▶ Exercise brief
Word for word, please restate the line containing "Screen dimensions: 1568x692" and all the lines that follow it to the end of the data.

....

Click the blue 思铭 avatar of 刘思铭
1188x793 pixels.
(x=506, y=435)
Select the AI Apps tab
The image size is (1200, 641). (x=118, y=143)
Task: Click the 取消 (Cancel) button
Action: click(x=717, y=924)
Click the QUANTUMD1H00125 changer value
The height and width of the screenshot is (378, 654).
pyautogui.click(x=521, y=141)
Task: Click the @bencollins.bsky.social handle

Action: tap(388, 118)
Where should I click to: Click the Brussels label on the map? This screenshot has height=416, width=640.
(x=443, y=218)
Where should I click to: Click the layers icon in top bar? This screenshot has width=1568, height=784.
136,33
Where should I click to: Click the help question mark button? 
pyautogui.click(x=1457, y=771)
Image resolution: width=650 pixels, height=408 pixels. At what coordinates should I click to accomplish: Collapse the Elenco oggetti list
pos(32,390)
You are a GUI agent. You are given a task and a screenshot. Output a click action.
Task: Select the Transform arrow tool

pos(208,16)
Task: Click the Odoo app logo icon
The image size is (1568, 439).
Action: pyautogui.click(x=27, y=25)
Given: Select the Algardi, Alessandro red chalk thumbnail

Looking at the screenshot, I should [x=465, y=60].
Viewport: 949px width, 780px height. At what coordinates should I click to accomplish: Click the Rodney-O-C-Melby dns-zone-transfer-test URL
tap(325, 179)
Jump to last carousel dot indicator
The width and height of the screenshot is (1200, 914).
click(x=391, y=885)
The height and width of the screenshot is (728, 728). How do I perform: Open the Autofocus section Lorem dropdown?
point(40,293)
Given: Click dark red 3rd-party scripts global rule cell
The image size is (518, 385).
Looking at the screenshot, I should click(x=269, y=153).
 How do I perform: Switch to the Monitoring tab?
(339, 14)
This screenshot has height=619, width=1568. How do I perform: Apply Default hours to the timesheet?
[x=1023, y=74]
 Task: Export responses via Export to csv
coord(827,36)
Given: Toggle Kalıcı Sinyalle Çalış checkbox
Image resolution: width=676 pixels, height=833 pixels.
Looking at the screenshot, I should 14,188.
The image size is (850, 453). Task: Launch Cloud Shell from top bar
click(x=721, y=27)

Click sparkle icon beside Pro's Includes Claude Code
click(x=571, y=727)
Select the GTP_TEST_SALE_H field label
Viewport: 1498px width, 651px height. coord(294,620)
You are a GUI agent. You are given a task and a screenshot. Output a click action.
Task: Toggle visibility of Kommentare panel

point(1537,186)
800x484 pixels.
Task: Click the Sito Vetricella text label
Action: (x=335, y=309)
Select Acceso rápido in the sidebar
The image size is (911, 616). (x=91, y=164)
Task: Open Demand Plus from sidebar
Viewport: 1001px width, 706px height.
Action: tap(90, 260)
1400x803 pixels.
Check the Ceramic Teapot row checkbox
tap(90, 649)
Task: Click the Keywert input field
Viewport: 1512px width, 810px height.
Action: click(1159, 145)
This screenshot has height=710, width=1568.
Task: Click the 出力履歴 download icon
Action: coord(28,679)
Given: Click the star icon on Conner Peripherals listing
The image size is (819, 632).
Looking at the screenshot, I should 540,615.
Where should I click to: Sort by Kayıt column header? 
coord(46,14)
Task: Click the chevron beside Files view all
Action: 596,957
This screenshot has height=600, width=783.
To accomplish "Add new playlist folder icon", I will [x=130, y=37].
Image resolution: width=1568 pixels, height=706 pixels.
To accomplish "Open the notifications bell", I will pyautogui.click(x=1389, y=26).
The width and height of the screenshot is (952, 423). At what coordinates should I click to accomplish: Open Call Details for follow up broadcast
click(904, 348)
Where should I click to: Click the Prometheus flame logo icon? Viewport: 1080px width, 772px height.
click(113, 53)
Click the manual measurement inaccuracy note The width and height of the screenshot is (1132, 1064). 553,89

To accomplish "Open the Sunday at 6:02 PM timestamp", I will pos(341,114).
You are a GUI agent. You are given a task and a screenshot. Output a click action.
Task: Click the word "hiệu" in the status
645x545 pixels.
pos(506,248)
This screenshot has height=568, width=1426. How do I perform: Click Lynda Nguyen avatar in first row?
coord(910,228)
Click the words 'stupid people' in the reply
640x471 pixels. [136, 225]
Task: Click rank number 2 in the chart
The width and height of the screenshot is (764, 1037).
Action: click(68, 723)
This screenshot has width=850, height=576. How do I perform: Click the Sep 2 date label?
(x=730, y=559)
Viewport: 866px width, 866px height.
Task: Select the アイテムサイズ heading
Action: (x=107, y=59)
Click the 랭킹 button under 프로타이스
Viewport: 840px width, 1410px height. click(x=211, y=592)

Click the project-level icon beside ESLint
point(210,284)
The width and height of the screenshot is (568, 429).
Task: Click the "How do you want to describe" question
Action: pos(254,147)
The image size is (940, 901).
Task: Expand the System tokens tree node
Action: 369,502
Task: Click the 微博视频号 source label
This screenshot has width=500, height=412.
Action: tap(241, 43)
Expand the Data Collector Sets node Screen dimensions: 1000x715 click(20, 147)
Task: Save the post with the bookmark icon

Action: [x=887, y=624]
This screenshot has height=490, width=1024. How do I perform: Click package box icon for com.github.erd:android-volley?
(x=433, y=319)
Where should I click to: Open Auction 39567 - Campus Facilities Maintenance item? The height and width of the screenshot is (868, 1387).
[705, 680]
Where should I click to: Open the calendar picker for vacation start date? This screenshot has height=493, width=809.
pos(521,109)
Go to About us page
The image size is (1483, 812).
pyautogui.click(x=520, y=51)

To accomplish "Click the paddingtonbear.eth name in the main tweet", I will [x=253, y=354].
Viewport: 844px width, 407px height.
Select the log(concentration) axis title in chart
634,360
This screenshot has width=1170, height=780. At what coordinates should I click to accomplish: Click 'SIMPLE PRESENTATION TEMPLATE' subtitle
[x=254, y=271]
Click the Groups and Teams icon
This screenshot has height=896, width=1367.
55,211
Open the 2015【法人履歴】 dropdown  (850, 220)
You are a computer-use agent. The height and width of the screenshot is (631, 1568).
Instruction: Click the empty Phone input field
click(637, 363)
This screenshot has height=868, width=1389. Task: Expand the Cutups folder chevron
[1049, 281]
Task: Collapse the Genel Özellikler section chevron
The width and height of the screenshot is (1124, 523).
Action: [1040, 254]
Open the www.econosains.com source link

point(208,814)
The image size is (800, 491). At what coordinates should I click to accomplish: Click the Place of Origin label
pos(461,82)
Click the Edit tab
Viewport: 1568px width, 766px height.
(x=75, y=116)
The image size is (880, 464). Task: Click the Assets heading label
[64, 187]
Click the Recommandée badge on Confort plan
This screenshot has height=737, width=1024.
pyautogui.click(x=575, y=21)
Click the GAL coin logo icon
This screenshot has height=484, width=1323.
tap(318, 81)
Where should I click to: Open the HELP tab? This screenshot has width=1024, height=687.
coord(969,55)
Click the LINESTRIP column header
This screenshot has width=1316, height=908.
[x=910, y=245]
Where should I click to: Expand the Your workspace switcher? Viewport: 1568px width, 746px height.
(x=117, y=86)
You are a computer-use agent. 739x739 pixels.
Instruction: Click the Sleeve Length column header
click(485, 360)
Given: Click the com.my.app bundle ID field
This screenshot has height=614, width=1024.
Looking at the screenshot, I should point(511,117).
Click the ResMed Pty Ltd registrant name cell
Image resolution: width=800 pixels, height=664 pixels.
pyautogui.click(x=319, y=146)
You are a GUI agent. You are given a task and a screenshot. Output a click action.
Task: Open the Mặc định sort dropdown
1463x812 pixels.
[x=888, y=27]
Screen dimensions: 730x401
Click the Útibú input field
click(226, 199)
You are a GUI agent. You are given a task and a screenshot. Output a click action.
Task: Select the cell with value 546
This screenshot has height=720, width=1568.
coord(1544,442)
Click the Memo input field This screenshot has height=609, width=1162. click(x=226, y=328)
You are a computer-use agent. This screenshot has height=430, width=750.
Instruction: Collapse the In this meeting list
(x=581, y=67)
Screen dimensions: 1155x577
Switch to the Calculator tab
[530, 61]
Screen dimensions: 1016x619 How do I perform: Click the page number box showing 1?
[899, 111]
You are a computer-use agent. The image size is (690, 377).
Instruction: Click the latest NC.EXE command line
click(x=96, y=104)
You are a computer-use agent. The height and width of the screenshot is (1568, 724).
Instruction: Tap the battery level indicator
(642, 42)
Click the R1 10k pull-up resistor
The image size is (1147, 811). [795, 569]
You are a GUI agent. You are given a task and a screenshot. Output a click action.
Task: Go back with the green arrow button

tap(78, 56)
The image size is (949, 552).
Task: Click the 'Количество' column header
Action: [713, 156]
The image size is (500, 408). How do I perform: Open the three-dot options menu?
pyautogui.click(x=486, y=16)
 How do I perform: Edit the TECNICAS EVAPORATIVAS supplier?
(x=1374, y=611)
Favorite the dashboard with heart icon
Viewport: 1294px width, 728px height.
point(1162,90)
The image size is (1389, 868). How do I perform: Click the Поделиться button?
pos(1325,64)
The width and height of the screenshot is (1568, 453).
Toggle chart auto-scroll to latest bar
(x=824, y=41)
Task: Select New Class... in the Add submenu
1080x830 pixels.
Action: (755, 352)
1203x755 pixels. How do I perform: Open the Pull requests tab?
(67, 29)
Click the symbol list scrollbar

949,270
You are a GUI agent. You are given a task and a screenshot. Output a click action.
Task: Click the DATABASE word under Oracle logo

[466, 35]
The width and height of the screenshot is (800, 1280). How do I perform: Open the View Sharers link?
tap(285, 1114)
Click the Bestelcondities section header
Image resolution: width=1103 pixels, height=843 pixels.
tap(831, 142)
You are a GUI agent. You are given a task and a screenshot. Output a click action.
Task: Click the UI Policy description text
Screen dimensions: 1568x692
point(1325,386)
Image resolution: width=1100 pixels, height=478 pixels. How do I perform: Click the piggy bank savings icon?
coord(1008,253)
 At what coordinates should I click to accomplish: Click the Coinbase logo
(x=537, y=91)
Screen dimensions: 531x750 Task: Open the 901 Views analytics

....

▶ Finished exercise
Screen dimensions: 1568x692
point(1325,386)
Image resolution: width=1100 pixels, height=478 pixels. How do I perform: Click the piggy bank savings icon?
coord(1008,253)
 At what coordinates should I click to accomplish: Click the Coinbase logo
(x=537, y=91)
Screen dimensions: 531x750 Task: Open the 901 Views analytics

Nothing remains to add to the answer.